First, the frontier between Italy and Austria ran through the southern Alps, linking a series of inhospitable mountain passes and offering only two areas for large-scale military activity: in the Trentino region, where the frontier bulged south into flatter territory; and along the River Isonzo, where relatively open coastal areas led on to the lost provinces. An attack in either area called for a lot of complicated and slow-burning mountain warfare, but the Trentino was the more suited to mass infantry operations. Italian Chief of Staff Cadorna, sufficiently worried by pacifist opposition to keep his plans secret from politicians and public, plumped for the tougher Isonzo option in the hope of securing the optimists’ Holy Grail, aka the port of Trieste.
In case that hurt, here’s a map, nicked off the net and removed at the drop of a complaint.
Secondly, even if the high command had chosen the more practicable route of attack, the Italian economy and military were in no fit state to carry it out. Cadorna could raise men, and he was good at rapid concentration of large forces, but the Army was desperately short of food, uniforms, ammunition, modern rifles and machine-guns. While defenders were equipped with plenty of modern artillery from Austria-Hungary’s well-developed arms industry, Italian attackers could muster a total of 700 artillery pieces, most of them antiquated relics from nineteenth-century wars. Italian air power was poorly developed, so that only its innovative Caproni heavy bomber was really fit for service in 1915, and though the well-equipped Italian Navy was modern and expensive, it never took more than a passive support role, harassing enemy supply lines and monitoring its Austrian counterpart in the Adriatic.
Finally, while the Austrian high command was content to defend the line against Italy until reinforcement was possible or German forces joined the battle, Cadorna was running on optimism, and his logistic capabilities were not matched by strategic or tactical gifts. Having a promised a quick attack, and despite the tactical warning posted when Italian troops tried and failed to move forward from Monfalcone, he prepared to confront well-equipped, dug in defenders on high ground with a half-baked version of the anyway disastrous ‘breakthrough’ tactics preferred by Joffre in France. Massed, concentrated infantry would assault Austrian positions on the Isonzo, but they’d have to do it without the benefit of an artillery bombardment.
With commendable dispatch, Cadorna would be ready to launch his attack on 23 June. It would fail, as would ten more offensives at the Isonzo before the autumn of 1917, when an Austro-German counterattack forced a temporary Italian collapse. Elsewhere the frontier soon settled into the pattern of stagnant, claustrophobic trench warfare already established on the Western and Gallipoli Fronts, punctuated in 1916 by a single, limited Austrian offensive in the Trentino.

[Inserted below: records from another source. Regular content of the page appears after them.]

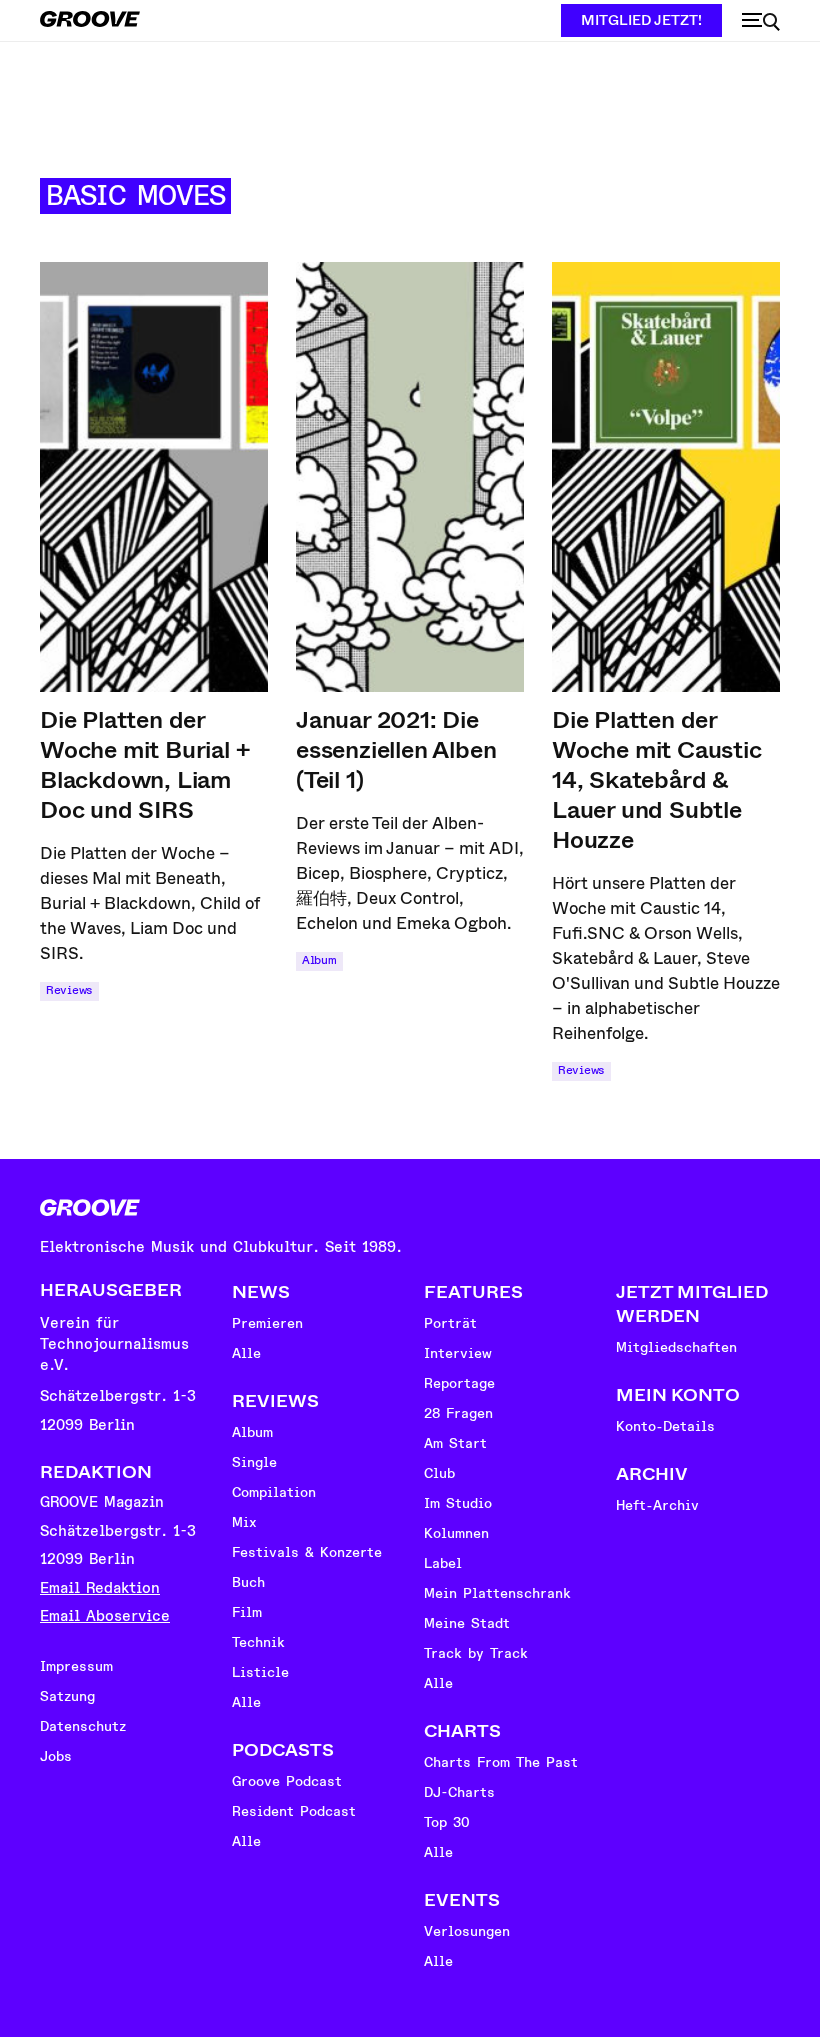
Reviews (69, 990)
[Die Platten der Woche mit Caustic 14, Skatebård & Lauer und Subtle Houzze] (666, 477)
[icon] (761, 22)
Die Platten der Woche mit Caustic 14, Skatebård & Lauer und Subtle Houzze (657, 780)
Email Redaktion (100, 1588)
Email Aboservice (105, 1616)
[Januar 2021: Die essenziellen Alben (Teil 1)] (410, 477)
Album (319, 960)
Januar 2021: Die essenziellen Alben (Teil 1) (396, 750)
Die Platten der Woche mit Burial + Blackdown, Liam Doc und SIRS (144, 765)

In the end, a battlefront that was ill-suited to decisive military success, contested by one empire being bled to death on other fronts and one young nation that was economically, socially and psychologically ill-equipped for the fight, would cost both sides hundreds of thousands of men and do both a lot more harm than good. The fight was part of the process that killed off the Austrian Empire, and though Austrian disintegration eventually enabled Italy to seize the territories it craved, the country had by then been dragged to a level of civilian hardship, social unrest, regional separatism and political instability that left the door wide open for Mussolini’s tabloid solutions.

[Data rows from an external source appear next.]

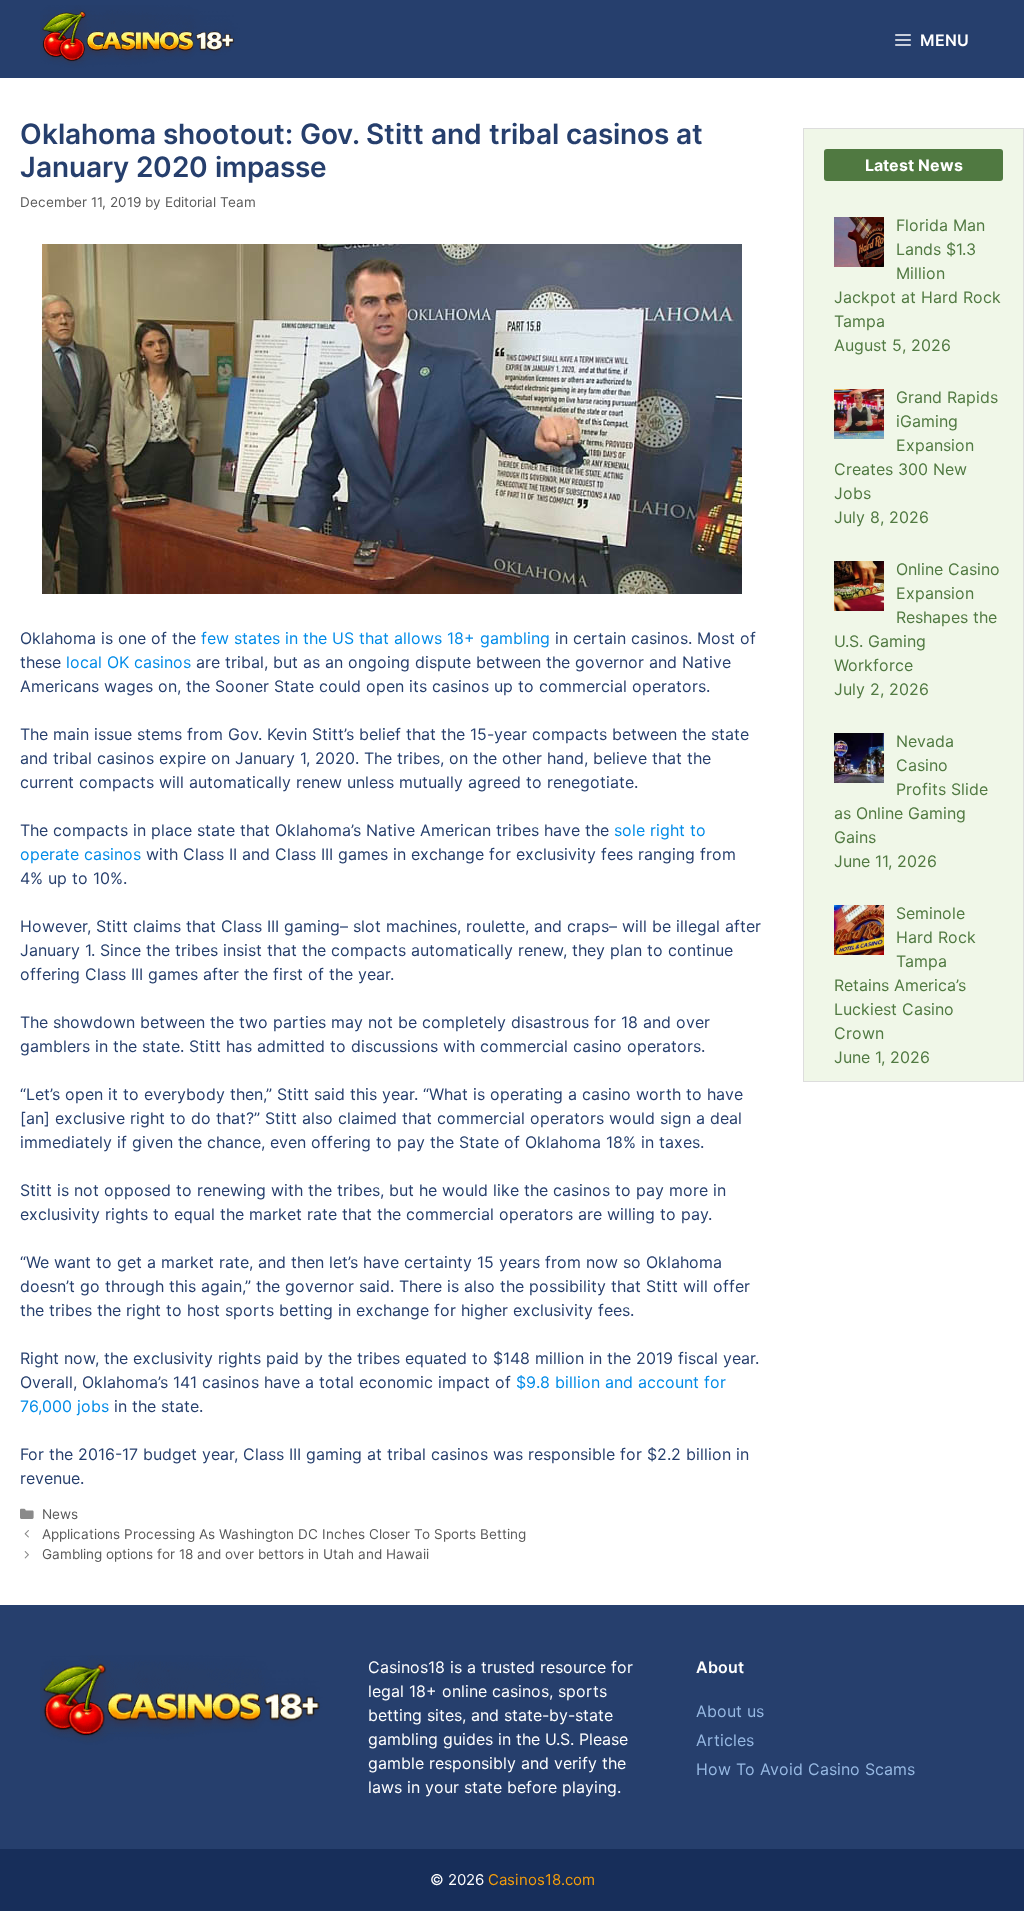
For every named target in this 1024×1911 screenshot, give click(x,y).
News (60, 1514)
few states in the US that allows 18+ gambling (375, 638)
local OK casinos (128, 662)
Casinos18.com (541, 1879)
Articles (725, 1740)
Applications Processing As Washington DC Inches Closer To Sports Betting (284, 1534)
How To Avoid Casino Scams (805, 1769)
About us (730, 1711)
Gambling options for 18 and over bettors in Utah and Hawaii (235, 1554)
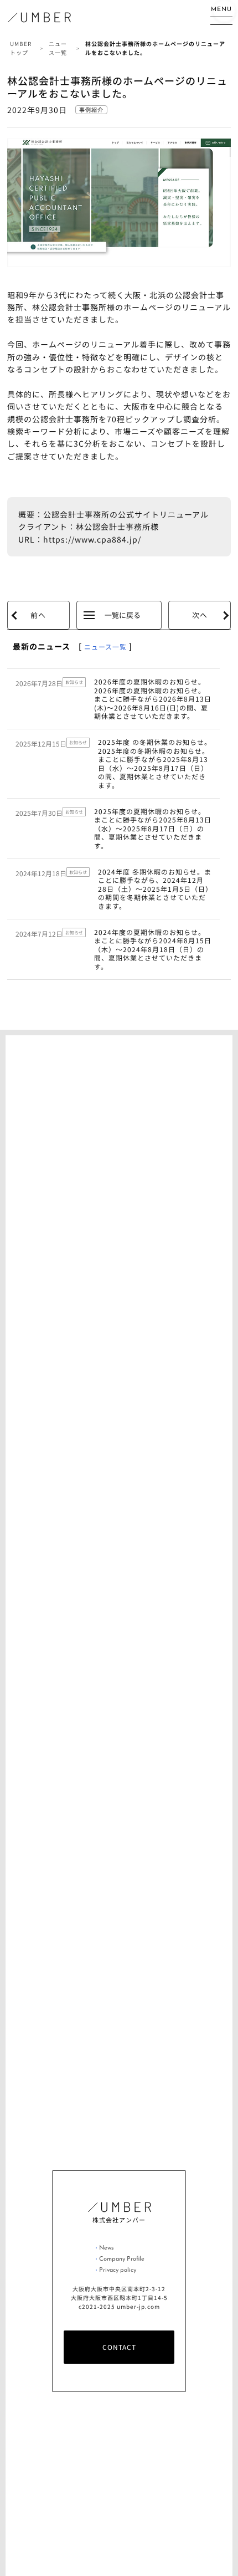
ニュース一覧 (105, 646)
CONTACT (119, 2347)
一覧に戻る (123, 615)
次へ (200, 615)
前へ (38, 615)
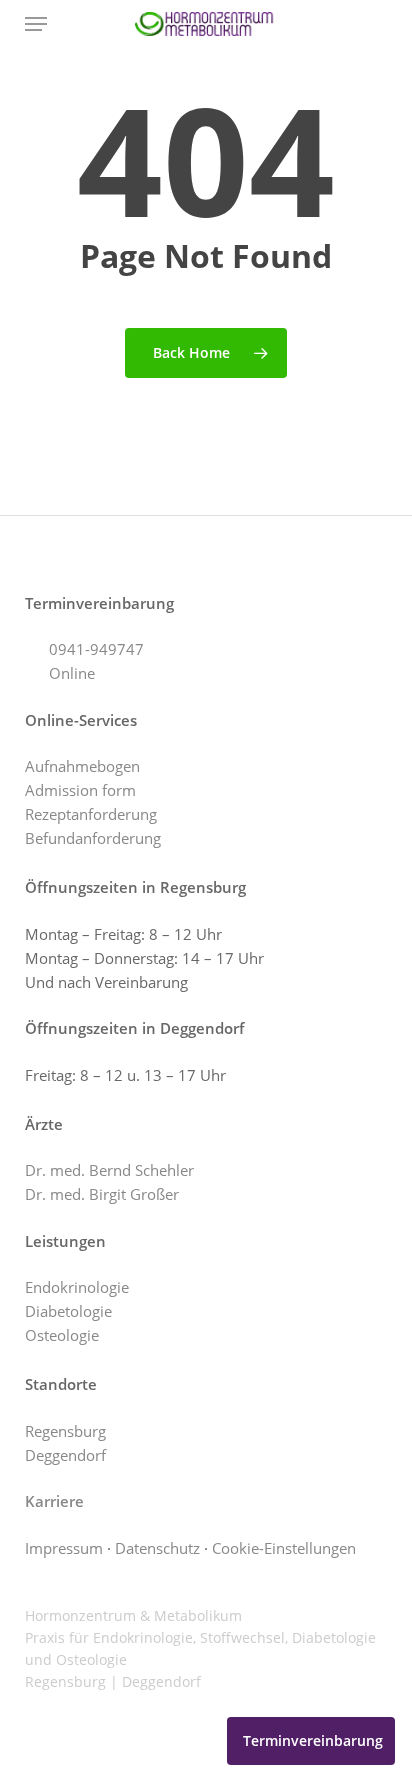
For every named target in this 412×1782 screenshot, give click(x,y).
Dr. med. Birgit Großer (102, 1194)
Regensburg (65, 1431)
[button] (36, 24)
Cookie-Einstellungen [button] (284, 1548)
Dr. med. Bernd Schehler (109, 1170)
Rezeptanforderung (91, 814)
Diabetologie (68, 1311)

By way of justifying the existence of this catastrophic episode, it is often claimed that the campaign in Italy helped Britain and France by distracting enemy resources from the Western Front. Even that apology for an excuse doesn’t hold much water, given that Austria barely contributed to the war in France, that Germany didn’t commit troops to Italy until 1917 and that the War in the west went on for another three and a half years after the first Italian offensive. Whichever way look at it, the Italian Front was just one bad idea after another.